[DIRECTIONS]
Find the lines of the listing that contain the string "output", and return them.
-- STUDY MATERIAL follows --
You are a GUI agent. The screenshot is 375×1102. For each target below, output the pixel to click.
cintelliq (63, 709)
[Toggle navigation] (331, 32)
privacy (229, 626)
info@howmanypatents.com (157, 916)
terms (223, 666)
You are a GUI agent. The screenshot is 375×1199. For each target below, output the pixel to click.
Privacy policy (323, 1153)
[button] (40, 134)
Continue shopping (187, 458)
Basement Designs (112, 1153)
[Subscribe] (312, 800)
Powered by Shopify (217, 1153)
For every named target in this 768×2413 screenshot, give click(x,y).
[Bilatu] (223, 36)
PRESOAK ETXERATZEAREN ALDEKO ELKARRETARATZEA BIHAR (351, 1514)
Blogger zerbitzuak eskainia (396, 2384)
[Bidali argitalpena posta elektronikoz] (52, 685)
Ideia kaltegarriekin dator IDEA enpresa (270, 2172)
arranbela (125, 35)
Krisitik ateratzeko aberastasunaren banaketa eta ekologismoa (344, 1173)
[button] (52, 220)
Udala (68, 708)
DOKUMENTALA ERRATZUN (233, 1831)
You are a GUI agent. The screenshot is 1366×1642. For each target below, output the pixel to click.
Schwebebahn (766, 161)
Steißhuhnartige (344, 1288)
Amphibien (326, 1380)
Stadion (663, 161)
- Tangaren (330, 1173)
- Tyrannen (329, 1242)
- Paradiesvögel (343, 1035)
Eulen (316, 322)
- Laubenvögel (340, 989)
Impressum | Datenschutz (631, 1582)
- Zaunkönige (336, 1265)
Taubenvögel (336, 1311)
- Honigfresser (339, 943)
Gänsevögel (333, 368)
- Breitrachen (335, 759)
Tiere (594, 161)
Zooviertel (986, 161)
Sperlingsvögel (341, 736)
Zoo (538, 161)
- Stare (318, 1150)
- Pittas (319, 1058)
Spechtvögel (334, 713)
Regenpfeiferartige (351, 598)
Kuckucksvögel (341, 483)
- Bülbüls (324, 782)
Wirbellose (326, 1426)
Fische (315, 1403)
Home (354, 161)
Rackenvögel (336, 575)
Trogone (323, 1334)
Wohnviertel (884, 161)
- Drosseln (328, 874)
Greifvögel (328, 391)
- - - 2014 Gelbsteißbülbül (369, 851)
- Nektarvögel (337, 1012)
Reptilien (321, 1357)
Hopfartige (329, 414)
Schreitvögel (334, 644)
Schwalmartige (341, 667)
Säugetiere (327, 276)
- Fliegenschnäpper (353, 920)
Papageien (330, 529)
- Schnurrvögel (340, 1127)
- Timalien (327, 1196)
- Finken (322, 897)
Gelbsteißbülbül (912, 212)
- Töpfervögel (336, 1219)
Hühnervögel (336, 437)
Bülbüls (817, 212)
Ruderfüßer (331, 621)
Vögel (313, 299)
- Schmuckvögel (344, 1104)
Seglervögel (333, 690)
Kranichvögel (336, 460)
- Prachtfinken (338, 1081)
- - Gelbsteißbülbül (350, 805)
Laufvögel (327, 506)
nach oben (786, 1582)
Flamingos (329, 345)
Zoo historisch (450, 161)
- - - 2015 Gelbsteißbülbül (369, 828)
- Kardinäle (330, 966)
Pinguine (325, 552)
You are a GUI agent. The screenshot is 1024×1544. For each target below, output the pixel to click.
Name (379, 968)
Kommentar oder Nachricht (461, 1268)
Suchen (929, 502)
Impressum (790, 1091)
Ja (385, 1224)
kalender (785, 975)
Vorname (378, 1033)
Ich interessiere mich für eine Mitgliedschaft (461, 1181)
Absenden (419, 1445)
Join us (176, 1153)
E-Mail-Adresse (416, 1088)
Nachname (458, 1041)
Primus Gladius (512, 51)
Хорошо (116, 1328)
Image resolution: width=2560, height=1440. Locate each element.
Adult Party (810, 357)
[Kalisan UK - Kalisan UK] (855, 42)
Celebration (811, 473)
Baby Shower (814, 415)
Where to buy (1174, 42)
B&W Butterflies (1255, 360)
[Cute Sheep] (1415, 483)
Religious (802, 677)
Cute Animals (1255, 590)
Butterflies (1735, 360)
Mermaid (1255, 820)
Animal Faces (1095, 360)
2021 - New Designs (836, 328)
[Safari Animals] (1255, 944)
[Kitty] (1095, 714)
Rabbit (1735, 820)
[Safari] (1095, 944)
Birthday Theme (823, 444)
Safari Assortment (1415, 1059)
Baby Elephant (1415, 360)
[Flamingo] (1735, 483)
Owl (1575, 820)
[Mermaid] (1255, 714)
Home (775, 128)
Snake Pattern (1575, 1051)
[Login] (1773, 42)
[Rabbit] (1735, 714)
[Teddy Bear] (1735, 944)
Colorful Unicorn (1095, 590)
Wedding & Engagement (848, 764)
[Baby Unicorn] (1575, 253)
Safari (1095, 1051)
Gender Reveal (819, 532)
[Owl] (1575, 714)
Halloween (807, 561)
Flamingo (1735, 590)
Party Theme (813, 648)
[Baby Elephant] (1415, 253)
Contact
-- STUDY MATERIAL concluded --
[ANSWER BOX]
You are a GUI agent. The screenshot is 375×1102. For each target below, output the pixel to click.
You are a GUI agent. The screenshot is 375×1199. For each target below, output the pixel to click.
You are a GUI agent. The screenshot is 1366×1642. For each target below, output the pixel to click.
You are a GUI agent. The screenshot is 1024×1544. For each target below, output the pixel to click.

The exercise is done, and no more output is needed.